Tropical moist broadleaf forest ecoregion

The Eastern Guinean forests are a tropical moist broadleaf forest ecoregion of West Africa.

==Geography==
The ecoregion includes the lowland forests extending from the Gulf of Guinea a few hundred kilometres inland, from western Côte d'Ivoire to the western shore of Lake Volta in Ghana. A few enclaves lie further east and inland in the Togo Mountains of Togo, eastern Ghana, and Benin. The Sassandra River of Cote d'Ivoire separates the Eastern Guinean forests from the Western Guinean forests which lie to the west. Inland and to the east, the Eastern Guinean forests transition to the Guinean forest-savanna mosaic.

Cities in the ecoregion include Abidjan and Yamoussoukro in Ivory Coast and Kumasi in Ghana.

The Eastern Guinean forests, together with the other tropical moist broadleaf forests of West Africa, is included within Conservation International's Guinean Forests of West Africa biodiversity hotspot.

==Climate==
The climate is tropical, with distinct wet and dry seasons.
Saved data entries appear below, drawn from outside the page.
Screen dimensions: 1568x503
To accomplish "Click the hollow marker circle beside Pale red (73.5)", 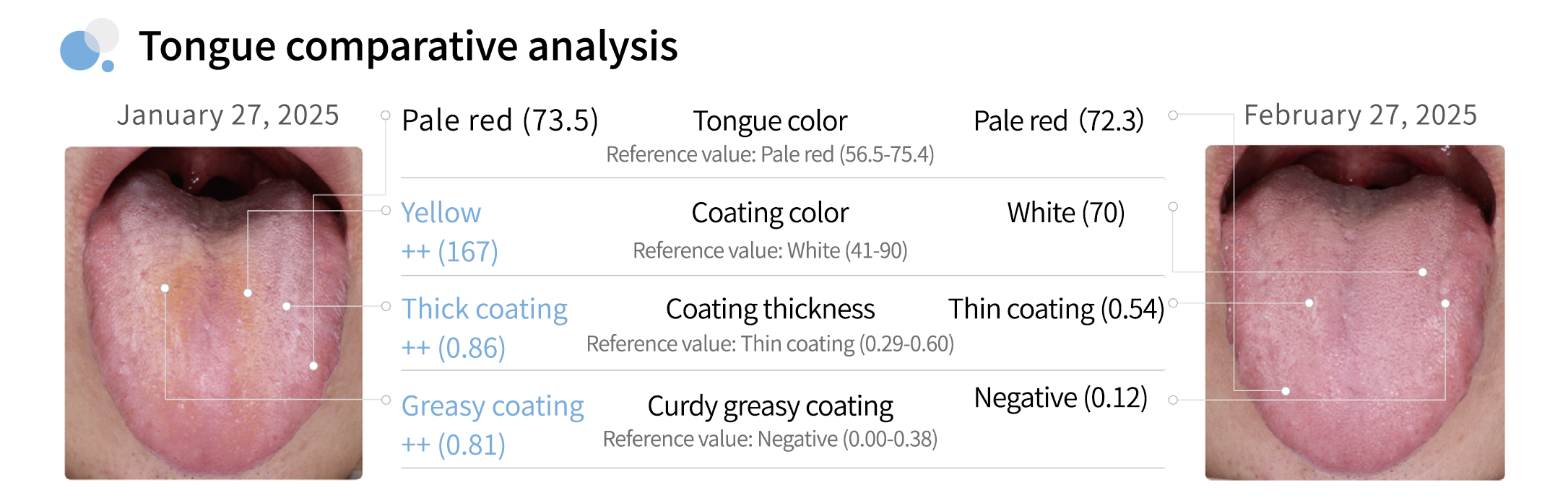I will pos(386,115).
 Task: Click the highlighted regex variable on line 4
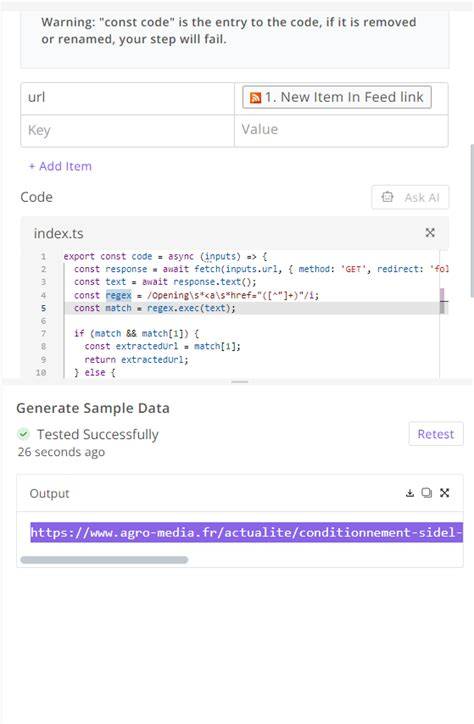119,295
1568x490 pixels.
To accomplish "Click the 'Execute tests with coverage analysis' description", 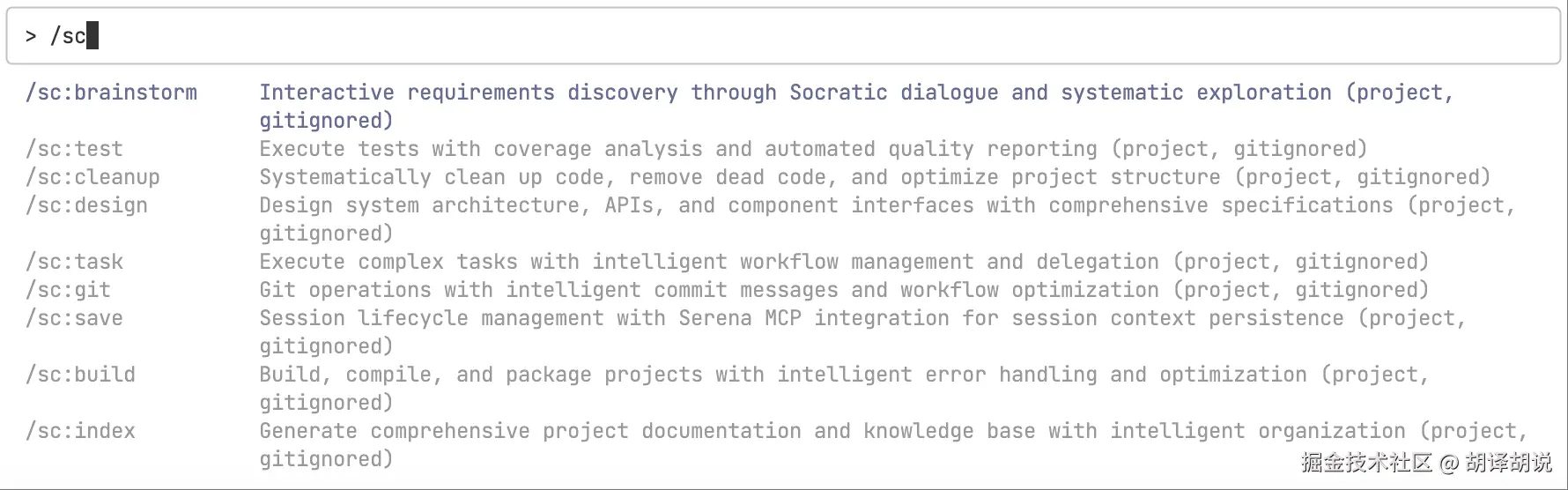I will click(812, 149).
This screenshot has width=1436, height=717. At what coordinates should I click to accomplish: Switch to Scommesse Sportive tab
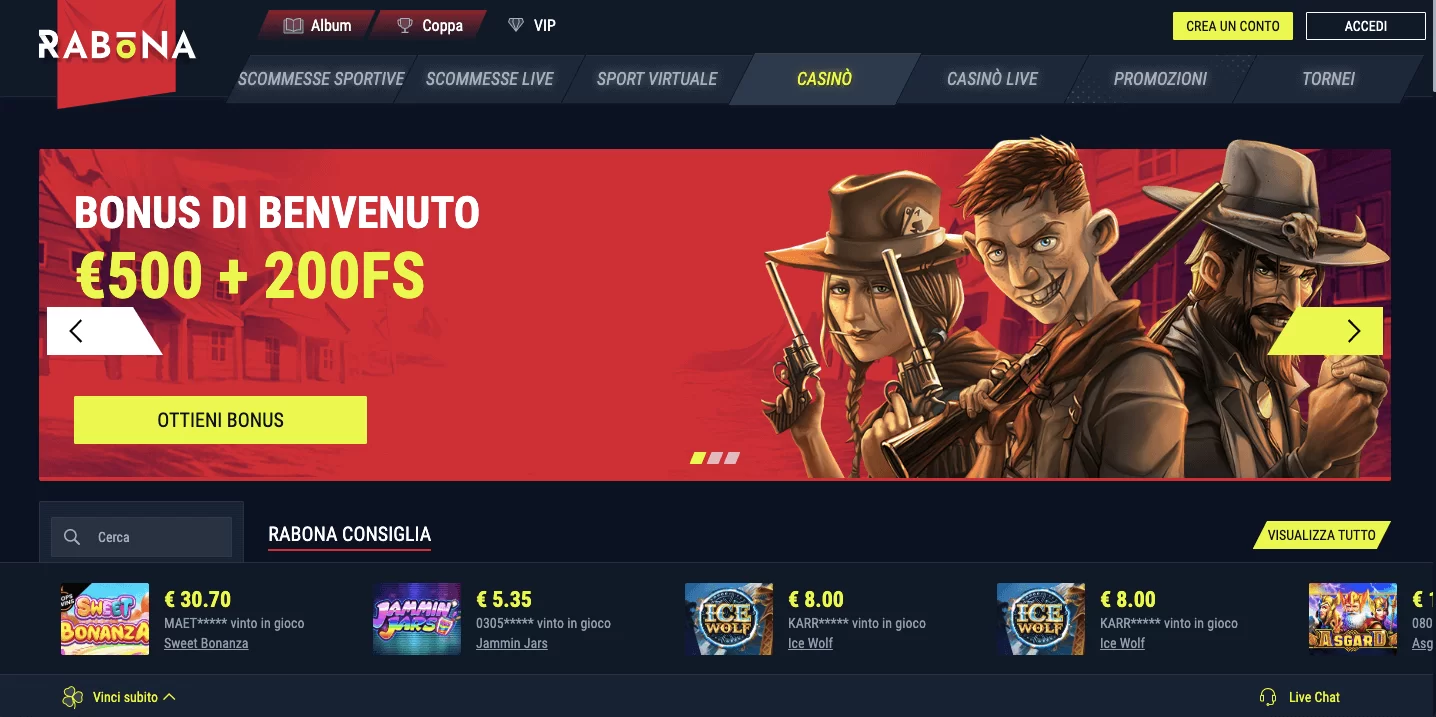coord(321,79)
Average annual rainfall ranges from 2500 mm in the west, declining as one moves inland to 1500 mm along the northern edge and in the mountains of Togo and Benin.

==Flora==
Tropical moist forest is the predominant vegetation type. Moist evergreen forest is found in the west and along the coast, transitioning to moist semi-evergreen forest further inland, and dry semi-evergreen forest in the north.
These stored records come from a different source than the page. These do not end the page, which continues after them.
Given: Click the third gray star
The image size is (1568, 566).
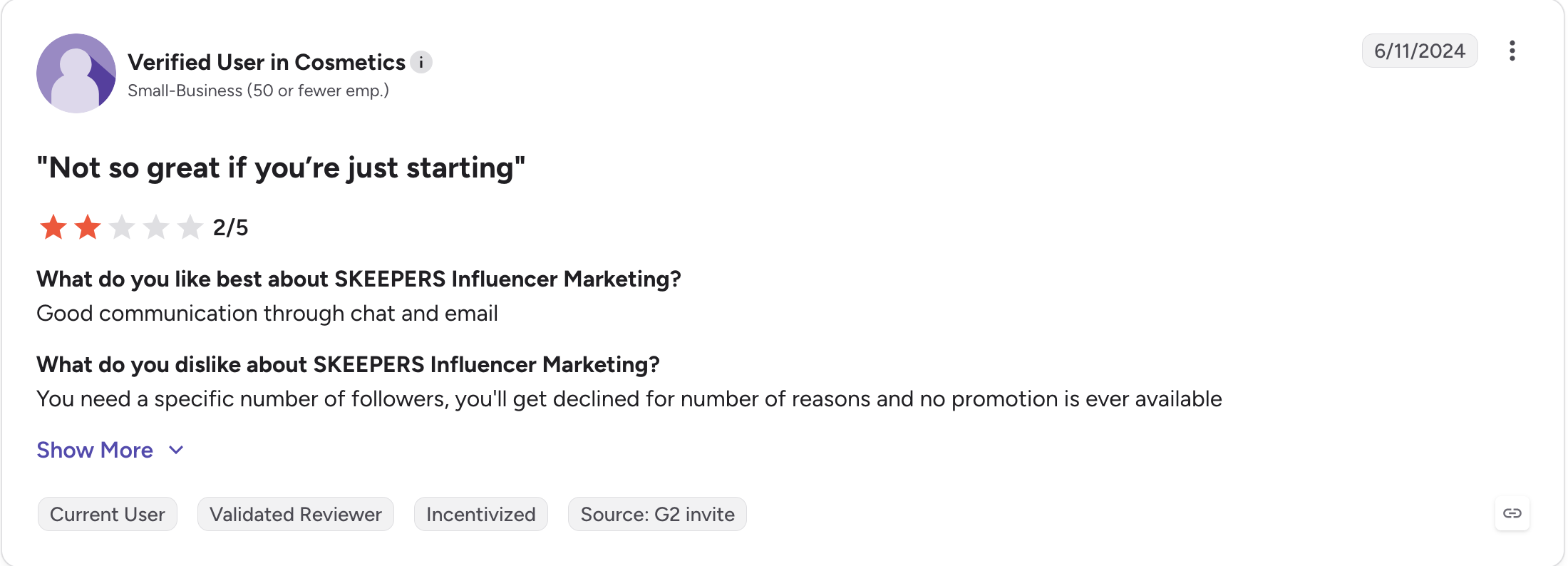Looking at the screenshot, I should (122, 227).
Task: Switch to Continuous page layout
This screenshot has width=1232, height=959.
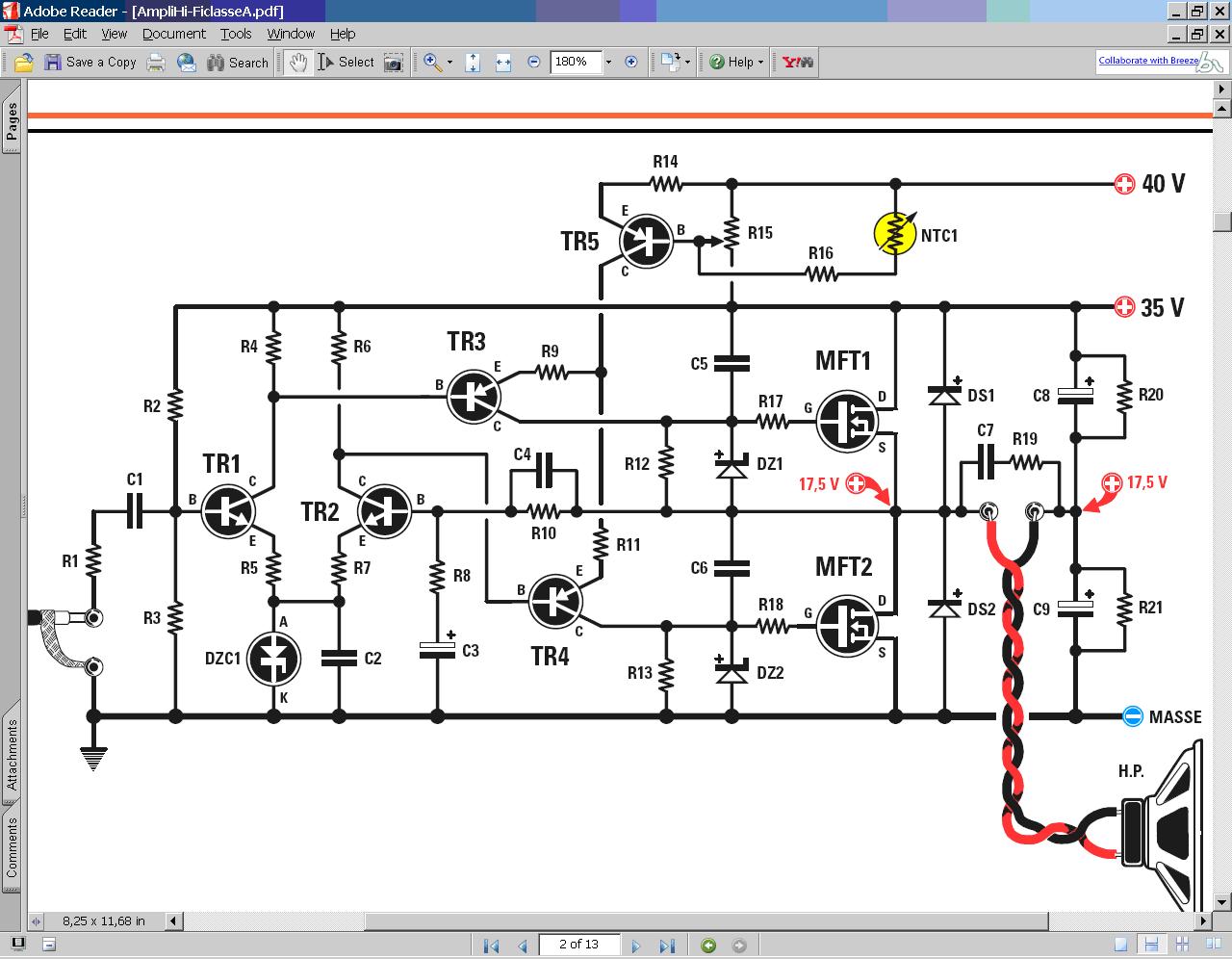Action: pos(1150,945)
Characteristic trees of the moist evergreen forest are Entandrophragma utile, Khaya ivorensis, and Triplochiton scleroxylon. Dominant trees in the moist semi-evergreen forests are Celtis spp., Mansonia altissima, Pterygota macrocarpa, Nesogordonia papaverifera, Sterculia rhinopetala, and Milicia excelsa. Trees of the Togo Mountains forests include Milicia excelsa, Triplochiton scleroxylon, Antiaris toxicaria africana, Diospyros mespiliformis, Afzelia africana, and Ceiba pentandra.

==Fauna==
Four mammals are endemic to the ecoregion – Wimmer's shrew (Crocidura wimmeri), Ivory Coast rat (Dephomys eburneae), Cansdale's swamp rat (Malacomys cansdalei), and Togo mouse (Leimacomys buettneri).

==Protected areas==
A 2017 assessment found that 42,299 km², or 23%, of the ecoregion is in protected areas. About one-third of the unprotected area is still forested. Protected areas include Gaoulou Natural Park and the southern and western portions of Marahoue National Park in Ivory Coast, and Bia National Park, Kakum National Park, Nini-Suhien National Park, Agmatsa Wildlife Reserve, Boin Tano Forest Reserve, and Mamiri Forest Reserve in Ghana.